Momentum must be conserved, however this is not the explanation for the neutrino.

Neutrinos are part of the weak interaction. You correctly expect a positron on the right side of your reaction because of conservation of electric charge.. But why? Well conservation of electric charge is a consequence of the law of the force of electomagnetism. In radioactive decays the 'Weak' interaction comes into play and is in some ways similar to the electromagnetic force (and different in some ways and slightly more complicated). But it is similar in the way that there are also charges that must be conserved in the Weak interaction. In particular there is something called lepton number for each flavour of lepton which are the electron, muon and tauon. And this lepton number must be conserved.

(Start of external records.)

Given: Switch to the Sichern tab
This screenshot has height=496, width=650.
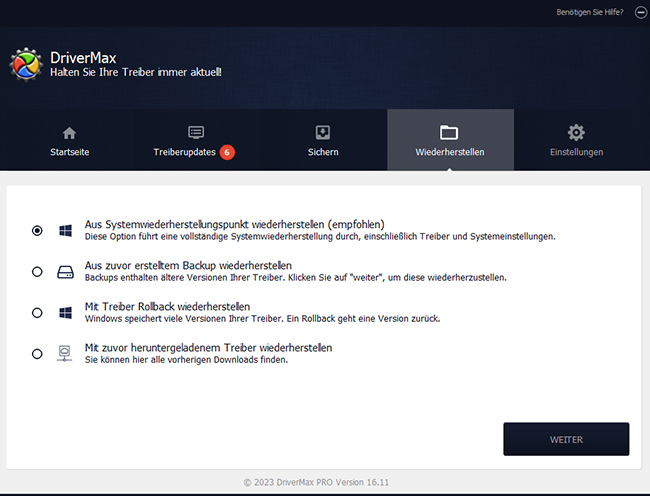Looking at the screenshot, I should pyautogui.click(x=323, y=152).
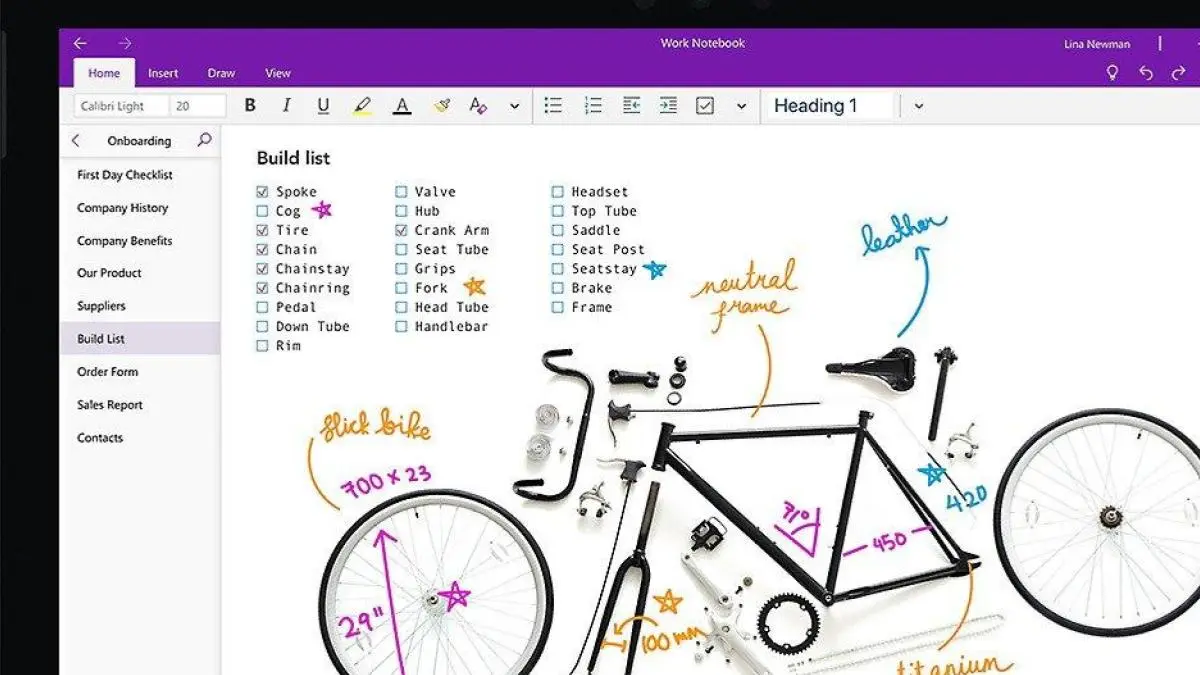Open the First Day Checklist page
This screenshot has width=1200, height=675.
pos(123,174)
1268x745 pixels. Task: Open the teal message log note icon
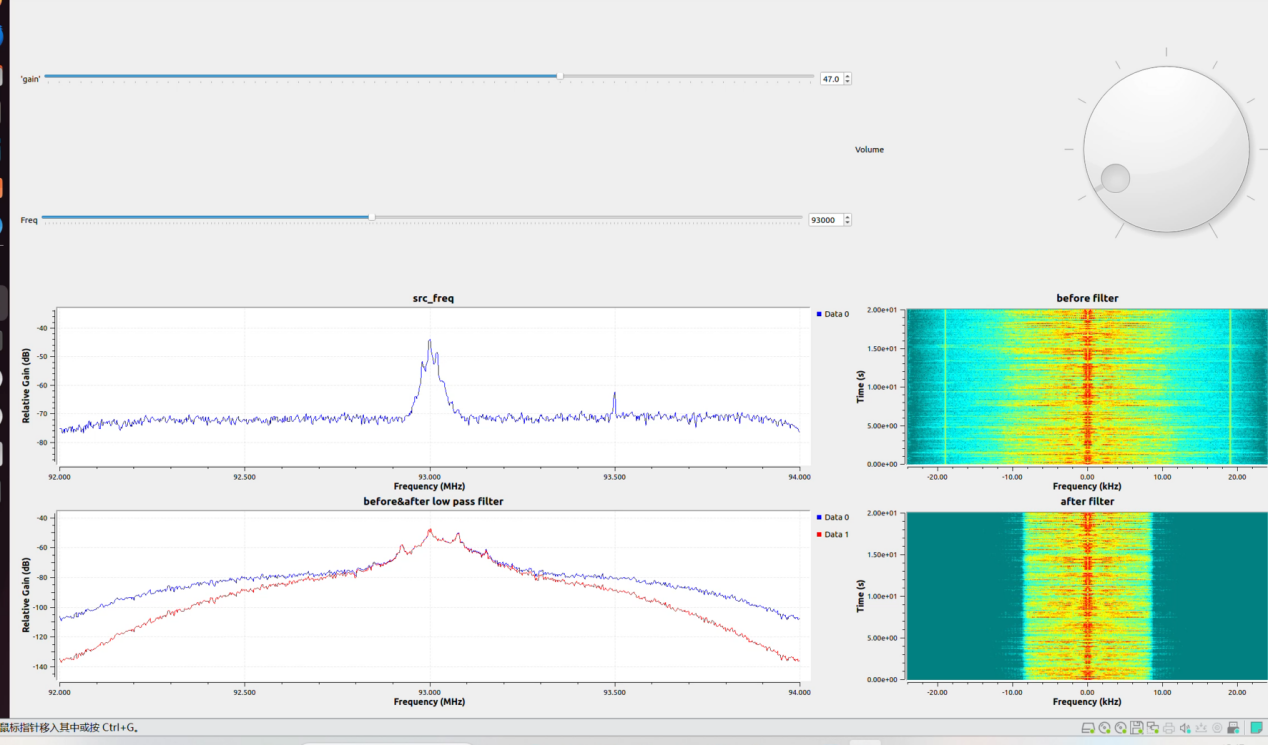(x=1256, y=728)
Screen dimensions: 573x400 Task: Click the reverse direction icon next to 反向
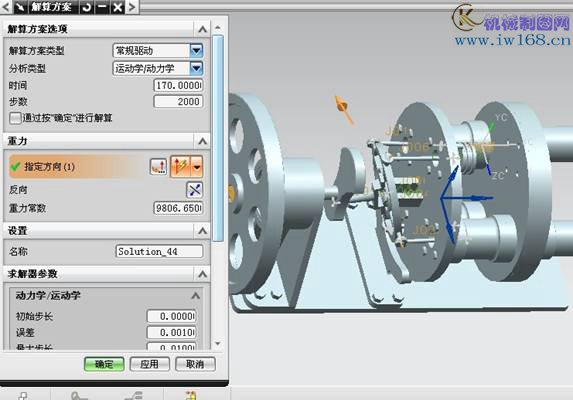point(194,190)
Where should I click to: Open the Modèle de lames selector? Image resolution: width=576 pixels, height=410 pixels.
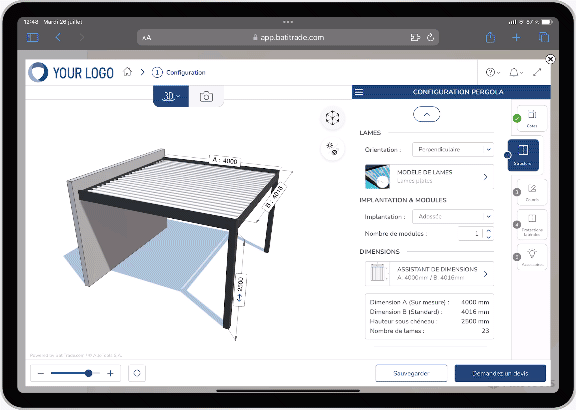point(429,177)
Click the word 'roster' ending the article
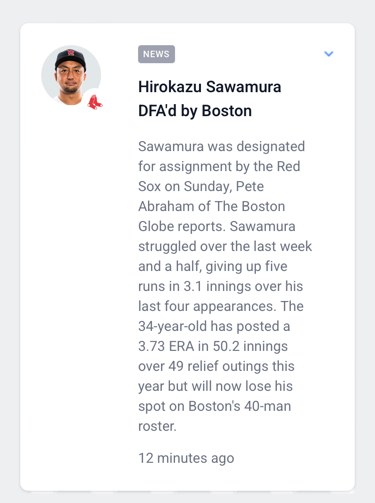375x503 pixels. pyautogui.click(x=156, y=426)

But this comment on the neutrino and momentum conservation is indeed important, and it is an obvious question - why do we 'need' the neutrino. Historically we saw several types of radioactive decay and some of them (alpha and gamma) always had a fixed energy of the emitted particle e.g. gamma decay of an excited nucleus A*->A+gamma. Energy and momentum conservation of such a process where 1 particle turns into 2 predicts that the emitted particle will always have the same energy in every decay.

However for beta decays where an electron is emitted it was observed that the electron energy was a spectrum up to some upper energy - contradicting the 1 to 2 particle decay and therefore physicists postulated the existence of an additional very light particle being emitted in this decay such that the energy was split between the electron and the postulated 'neutrino' as this could explain the spectrum seen. This was how the neutrino was first discovered.